▶ _Stored data_
----

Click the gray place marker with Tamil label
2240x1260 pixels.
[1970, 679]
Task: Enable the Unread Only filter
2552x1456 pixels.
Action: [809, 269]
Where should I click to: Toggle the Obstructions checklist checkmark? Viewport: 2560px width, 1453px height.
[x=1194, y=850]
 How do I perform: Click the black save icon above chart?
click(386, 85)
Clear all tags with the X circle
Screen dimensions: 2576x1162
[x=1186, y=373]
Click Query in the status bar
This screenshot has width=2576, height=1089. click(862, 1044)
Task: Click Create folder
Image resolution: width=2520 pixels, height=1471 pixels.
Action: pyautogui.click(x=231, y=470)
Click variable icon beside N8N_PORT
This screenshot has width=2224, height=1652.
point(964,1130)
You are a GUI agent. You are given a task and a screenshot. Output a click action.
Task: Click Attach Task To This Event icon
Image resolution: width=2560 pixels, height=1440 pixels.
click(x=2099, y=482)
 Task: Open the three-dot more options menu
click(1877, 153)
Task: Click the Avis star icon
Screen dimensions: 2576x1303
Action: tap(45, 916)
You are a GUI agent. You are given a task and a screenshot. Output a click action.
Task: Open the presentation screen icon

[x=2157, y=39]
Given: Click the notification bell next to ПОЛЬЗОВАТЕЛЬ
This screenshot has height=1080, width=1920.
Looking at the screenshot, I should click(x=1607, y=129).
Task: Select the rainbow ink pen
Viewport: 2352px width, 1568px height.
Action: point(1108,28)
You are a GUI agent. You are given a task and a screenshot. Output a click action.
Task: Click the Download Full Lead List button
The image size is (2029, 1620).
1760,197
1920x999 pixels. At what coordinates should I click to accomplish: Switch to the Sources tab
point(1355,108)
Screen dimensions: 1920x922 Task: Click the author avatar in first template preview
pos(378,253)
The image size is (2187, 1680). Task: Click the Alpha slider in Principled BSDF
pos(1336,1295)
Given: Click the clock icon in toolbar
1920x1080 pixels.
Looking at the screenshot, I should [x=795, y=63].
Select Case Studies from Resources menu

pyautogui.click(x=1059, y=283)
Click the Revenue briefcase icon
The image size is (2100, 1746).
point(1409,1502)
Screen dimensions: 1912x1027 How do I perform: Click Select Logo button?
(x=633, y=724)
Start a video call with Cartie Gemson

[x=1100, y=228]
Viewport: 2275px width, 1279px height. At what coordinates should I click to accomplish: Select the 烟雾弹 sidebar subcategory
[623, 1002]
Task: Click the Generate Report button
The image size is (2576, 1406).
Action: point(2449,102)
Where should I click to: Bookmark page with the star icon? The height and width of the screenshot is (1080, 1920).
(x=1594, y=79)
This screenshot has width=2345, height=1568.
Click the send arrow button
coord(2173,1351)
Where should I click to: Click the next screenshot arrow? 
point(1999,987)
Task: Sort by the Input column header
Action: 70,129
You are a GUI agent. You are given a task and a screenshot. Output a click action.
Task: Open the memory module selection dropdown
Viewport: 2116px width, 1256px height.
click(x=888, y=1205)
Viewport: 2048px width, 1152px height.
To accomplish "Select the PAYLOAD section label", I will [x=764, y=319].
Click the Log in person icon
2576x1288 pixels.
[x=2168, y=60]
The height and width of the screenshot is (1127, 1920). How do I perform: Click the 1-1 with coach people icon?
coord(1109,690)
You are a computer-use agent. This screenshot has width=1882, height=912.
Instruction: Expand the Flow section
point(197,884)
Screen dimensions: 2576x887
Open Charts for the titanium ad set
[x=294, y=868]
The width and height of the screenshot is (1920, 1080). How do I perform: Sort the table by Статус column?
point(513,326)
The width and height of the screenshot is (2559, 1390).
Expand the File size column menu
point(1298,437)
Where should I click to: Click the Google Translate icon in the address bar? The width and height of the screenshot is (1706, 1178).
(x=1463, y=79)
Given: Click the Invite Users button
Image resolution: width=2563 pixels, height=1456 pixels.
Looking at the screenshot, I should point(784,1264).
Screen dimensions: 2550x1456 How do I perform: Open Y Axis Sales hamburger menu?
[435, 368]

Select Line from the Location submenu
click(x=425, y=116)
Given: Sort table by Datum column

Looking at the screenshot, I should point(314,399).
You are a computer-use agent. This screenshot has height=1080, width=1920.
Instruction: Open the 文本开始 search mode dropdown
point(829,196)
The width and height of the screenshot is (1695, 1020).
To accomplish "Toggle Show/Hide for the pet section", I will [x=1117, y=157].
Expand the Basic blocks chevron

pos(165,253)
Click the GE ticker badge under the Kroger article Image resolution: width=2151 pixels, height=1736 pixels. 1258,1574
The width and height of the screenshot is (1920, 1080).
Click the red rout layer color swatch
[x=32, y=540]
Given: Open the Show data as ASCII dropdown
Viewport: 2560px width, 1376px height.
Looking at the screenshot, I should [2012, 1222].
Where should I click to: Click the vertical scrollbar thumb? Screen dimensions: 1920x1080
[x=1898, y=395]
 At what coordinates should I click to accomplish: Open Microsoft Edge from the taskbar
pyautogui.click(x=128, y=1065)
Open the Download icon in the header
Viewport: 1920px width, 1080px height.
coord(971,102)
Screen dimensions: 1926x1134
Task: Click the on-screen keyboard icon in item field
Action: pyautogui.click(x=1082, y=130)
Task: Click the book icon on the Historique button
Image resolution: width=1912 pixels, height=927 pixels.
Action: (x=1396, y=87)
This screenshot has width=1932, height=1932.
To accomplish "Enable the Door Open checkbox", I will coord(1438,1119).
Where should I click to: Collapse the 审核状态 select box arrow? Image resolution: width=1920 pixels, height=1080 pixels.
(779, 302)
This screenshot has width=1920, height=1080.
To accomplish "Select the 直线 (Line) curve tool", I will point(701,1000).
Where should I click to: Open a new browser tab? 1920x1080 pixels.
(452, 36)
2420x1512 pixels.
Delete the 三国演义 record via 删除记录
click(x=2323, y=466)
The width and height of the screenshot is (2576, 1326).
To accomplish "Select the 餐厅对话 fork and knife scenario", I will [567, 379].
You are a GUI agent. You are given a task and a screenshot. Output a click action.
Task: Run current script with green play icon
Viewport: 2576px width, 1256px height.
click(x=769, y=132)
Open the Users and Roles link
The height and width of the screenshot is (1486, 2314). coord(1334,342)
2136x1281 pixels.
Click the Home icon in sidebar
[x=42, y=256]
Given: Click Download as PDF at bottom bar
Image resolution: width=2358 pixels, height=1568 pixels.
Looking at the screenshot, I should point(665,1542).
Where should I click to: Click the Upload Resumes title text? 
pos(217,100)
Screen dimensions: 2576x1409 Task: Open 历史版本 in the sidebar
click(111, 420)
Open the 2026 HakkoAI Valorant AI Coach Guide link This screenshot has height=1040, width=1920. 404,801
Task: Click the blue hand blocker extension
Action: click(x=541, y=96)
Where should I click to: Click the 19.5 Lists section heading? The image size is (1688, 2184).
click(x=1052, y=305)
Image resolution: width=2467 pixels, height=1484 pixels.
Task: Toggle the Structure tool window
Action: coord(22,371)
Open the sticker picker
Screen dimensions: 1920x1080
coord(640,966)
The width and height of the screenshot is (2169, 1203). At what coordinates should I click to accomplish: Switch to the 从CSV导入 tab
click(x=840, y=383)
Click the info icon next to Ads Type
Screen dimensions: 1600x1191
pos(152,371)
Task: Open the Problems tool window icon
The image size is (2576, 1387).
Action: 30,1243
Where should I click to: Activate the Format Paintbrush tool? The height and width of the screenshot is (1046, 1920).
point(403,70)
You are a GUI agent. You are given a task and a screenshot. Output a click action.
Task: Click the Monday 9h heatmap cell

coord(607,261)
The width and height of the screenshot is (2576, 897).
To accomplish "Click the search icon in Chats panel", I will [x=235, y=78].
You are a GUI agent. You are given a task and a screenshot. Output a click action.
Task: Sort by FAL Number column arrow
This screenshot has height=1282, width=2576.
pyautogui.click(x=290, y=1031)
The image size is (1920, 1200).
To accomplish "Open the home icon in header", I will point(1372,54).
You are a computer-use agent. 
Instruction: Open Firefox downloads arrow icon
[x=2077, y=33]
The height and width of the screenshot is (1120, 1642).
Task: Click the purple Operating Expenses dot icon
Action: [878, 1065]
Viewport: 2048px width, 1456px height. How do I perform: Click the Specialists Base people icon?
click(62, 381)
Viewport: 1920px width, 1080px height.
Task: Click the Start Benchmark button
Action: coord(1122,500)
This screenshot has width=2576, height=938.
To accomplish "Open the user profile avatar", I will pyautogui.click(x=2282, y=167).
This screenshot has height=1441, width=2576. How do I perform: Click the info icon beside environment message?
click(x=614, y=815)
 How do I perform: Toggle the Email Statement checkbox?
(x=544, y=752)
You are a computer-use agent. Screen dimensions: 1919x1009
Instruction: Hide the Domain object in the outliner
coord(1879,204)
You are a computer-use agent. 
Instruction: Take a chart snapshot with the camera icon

----

▶ _Exercise description_
All lines in the data that contain the word "Enable" should be copied.

▶ _Response_
Task: Enable the Unread Only filter
To accomplish "Enable the Door Open checkbox", I will coord(1438,1119).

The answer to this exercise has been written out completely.